Start of Source data
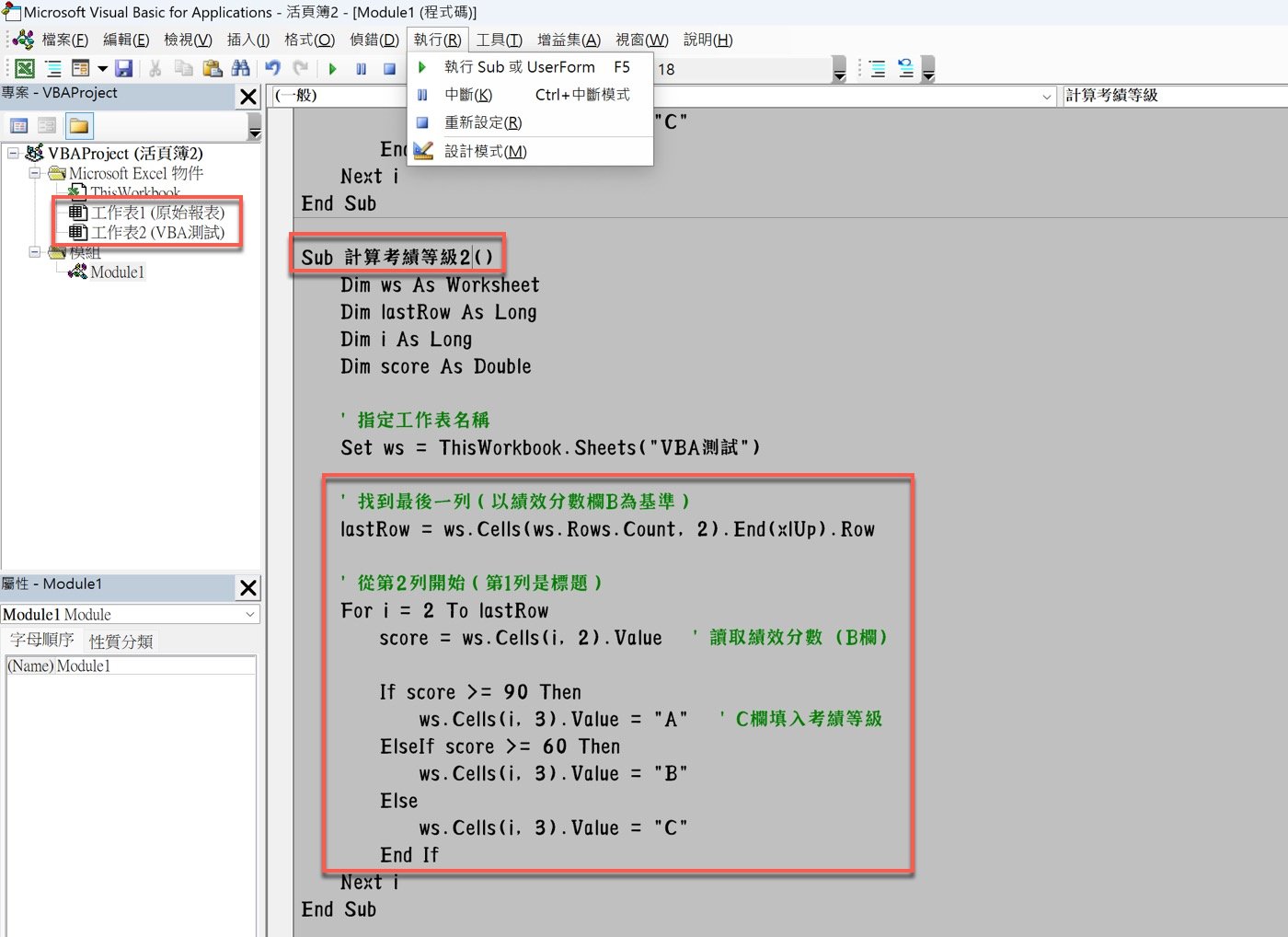Click the Undo arrow icon
The height and width of the screenshot is (937, 1288).
[x=272, y=68]
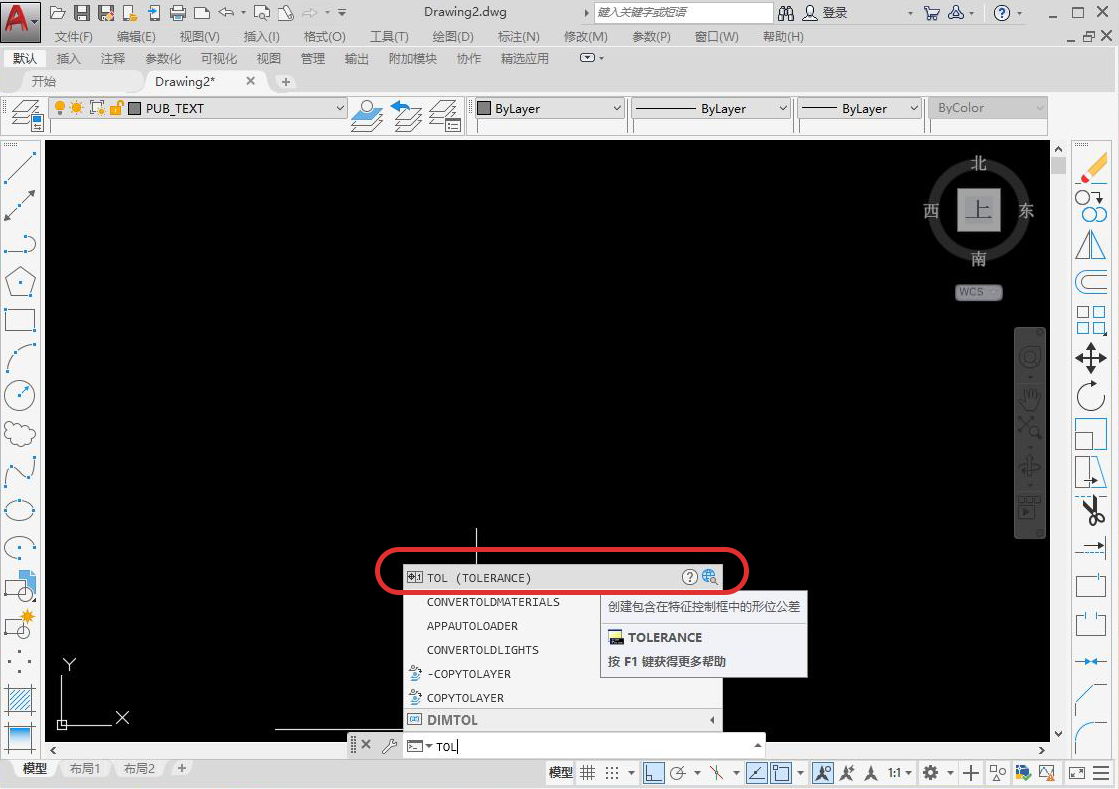Open the 格式(O) menu
Screen dimensions: 1119x789
tap(325, 36)
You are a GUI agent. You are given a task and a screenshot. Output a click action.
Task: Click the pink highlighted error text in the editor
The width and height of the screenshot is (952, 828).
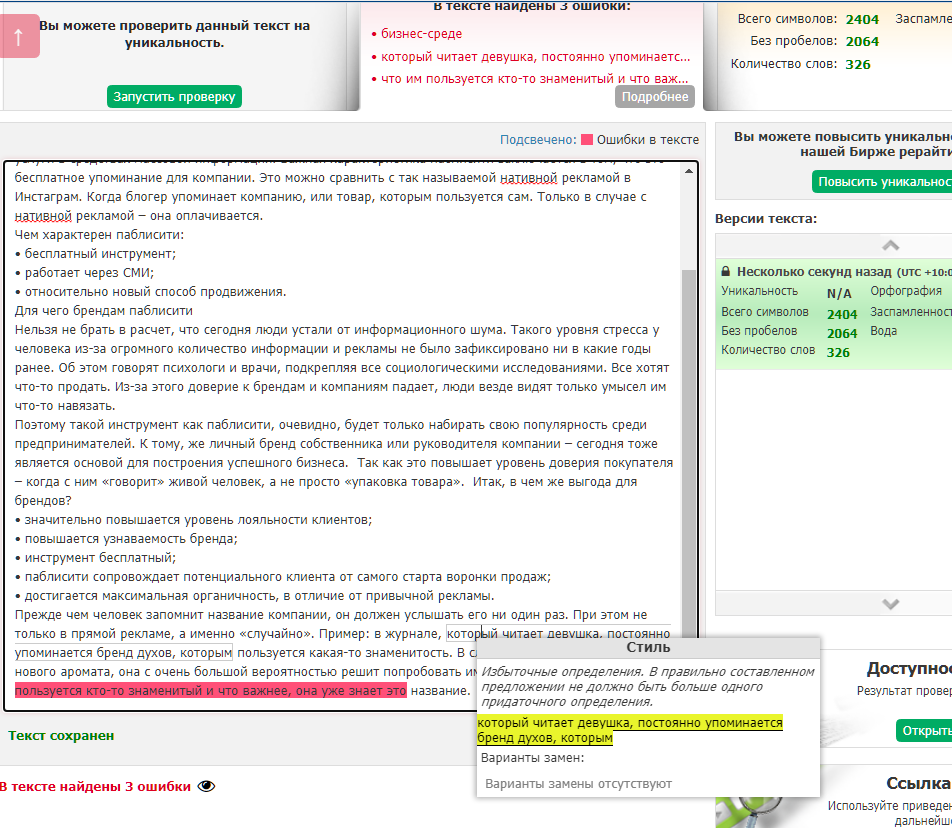click(x=210, y=690)
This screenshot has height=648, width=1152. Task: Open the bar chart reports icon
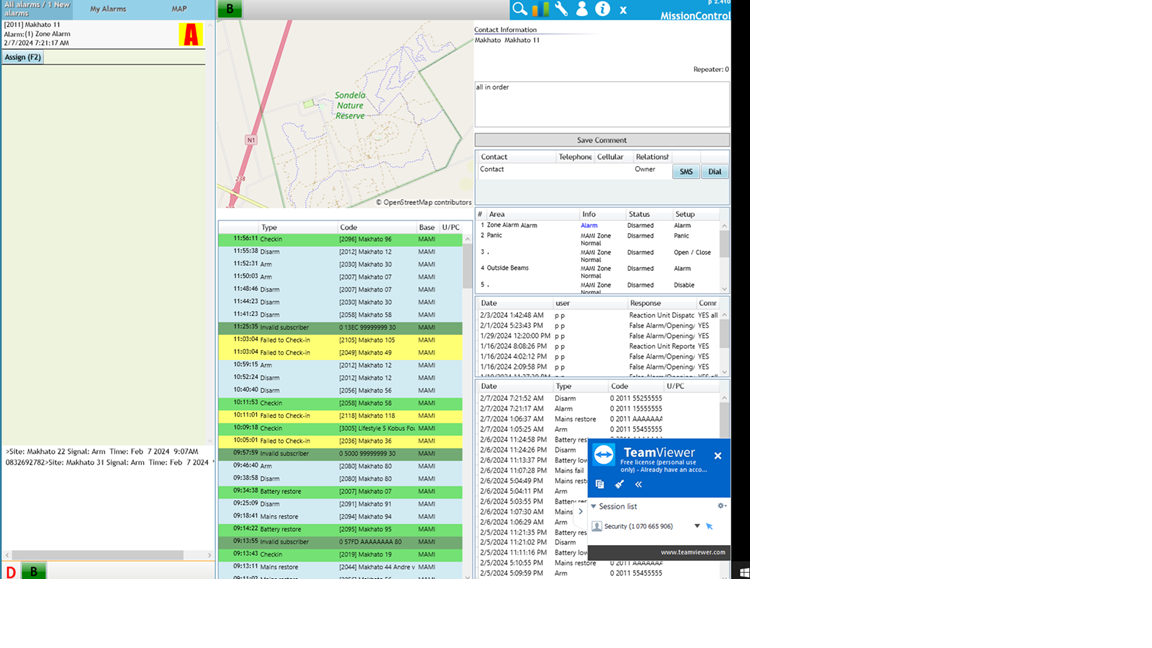[540, 9]
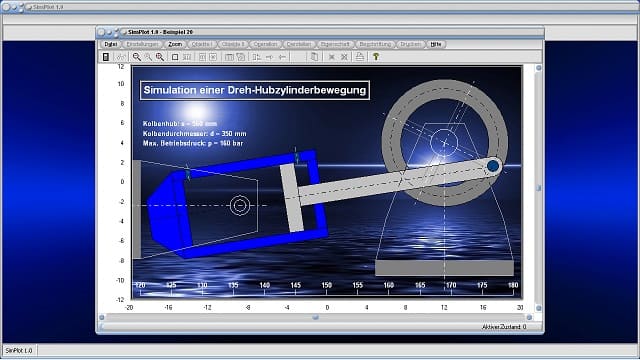Click the horizontal scrollbar center thumb
Screen dimensions: 640x360
(315, 317)
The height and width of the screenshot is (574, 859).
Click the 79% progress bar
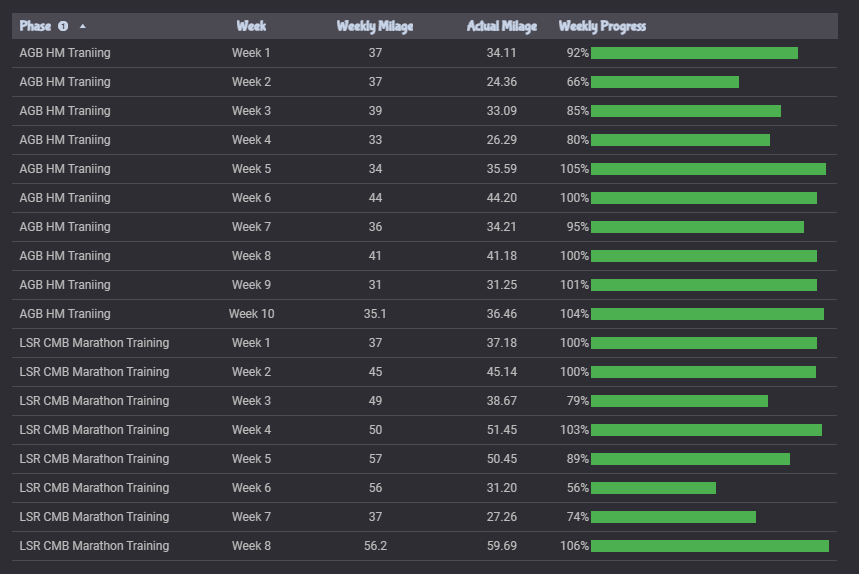click(679, 401)
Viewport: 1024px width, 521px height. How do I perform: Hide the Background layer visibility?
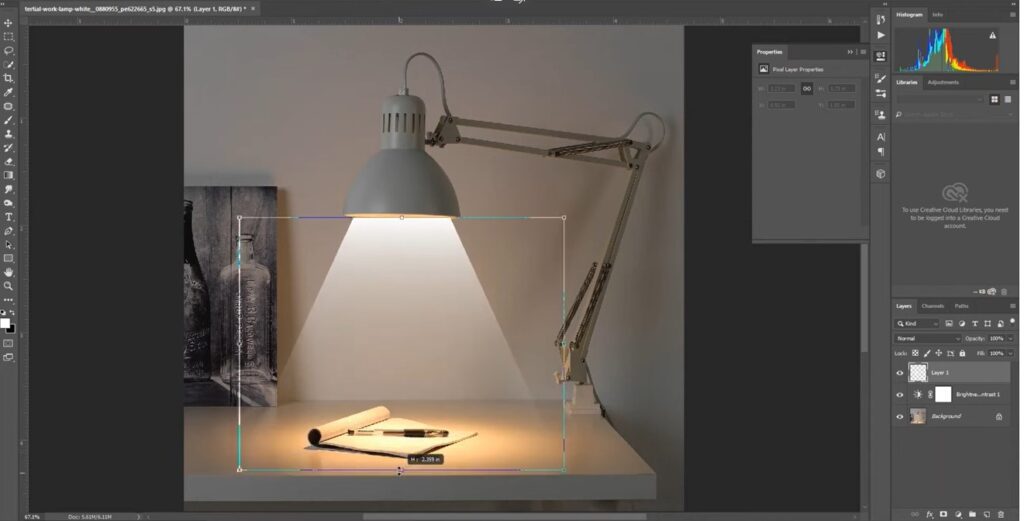point(900,416)
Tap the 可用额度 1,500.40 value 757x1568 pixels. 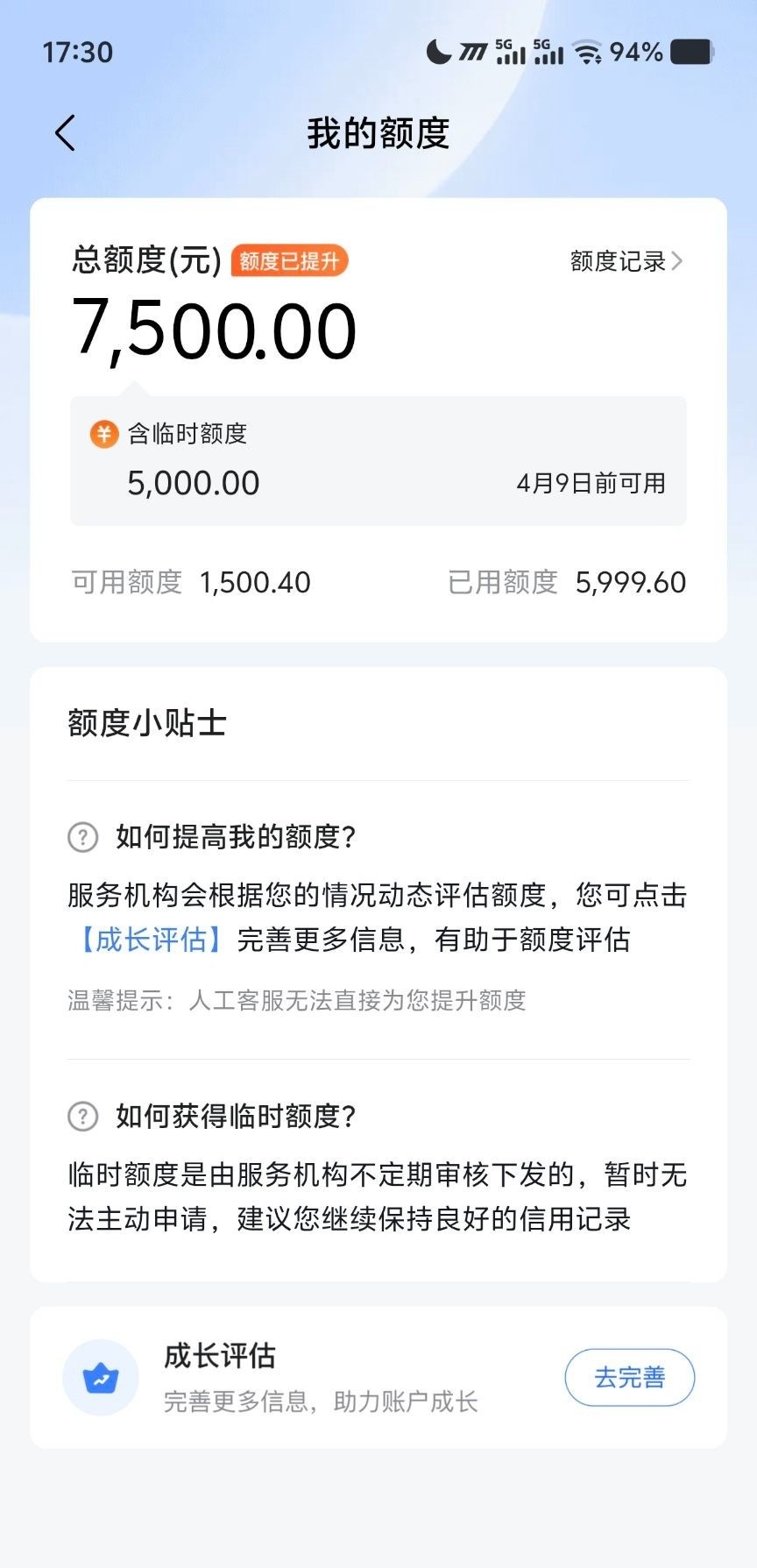(x=255, y=583)
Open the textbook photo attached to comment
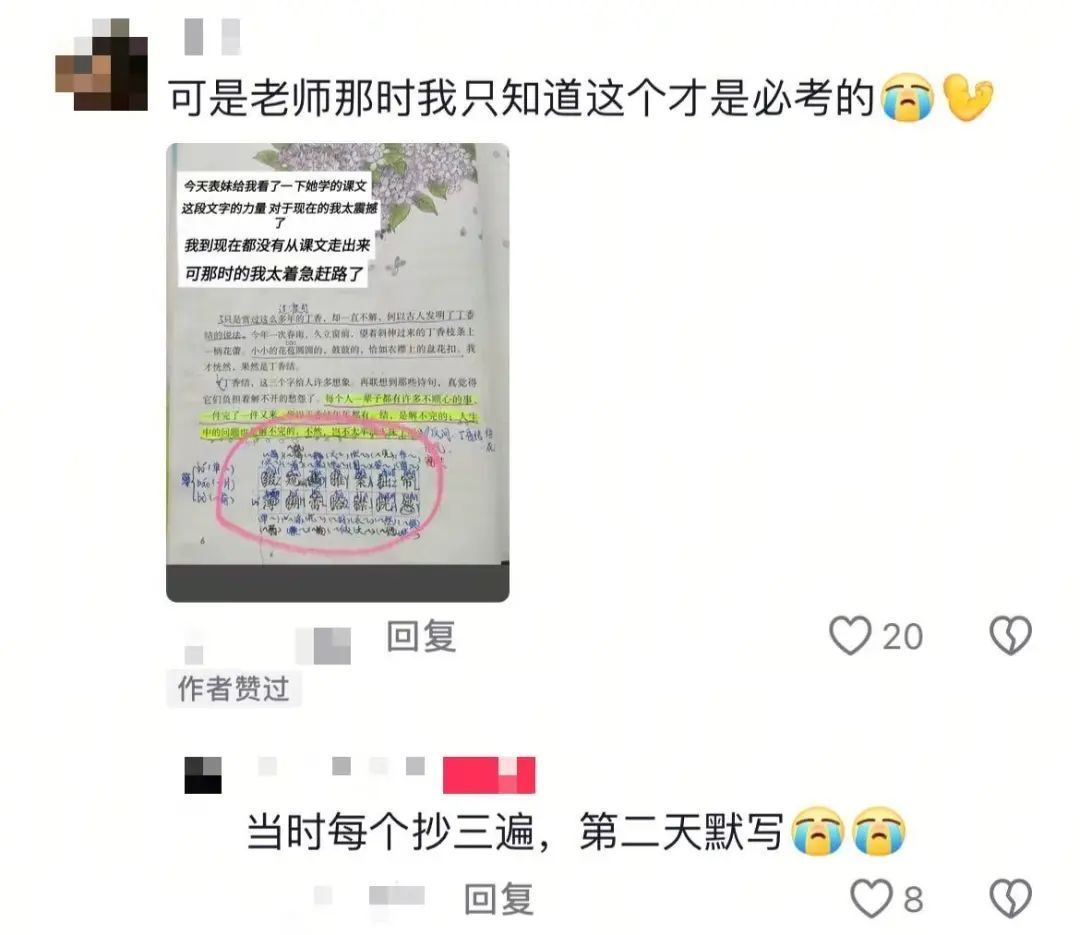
End of Source data
= Work request =
Your answer must be the exact lines from the records above, from the one containing "You are a GUI" through the one containing "The height and width of the screenshot is (574, 859).", both included, with every picture left out.

= Result of the exercise =
You are a GUI agent. You are given a task and a screenshot. Output a click action.
Task: Click the pink highlighted error text in the editor
The width and height of the screenshot is (952, 828).
click(x=210, y=690)
This screenshot has height=648, width=1152. Task: Open the bar chart reports icon
[540, 9]
Click the horizontal scrollbar center thumb
Screen dimensions: 640x360
(315, 317)
The height and width of the screenshot is (574, 859).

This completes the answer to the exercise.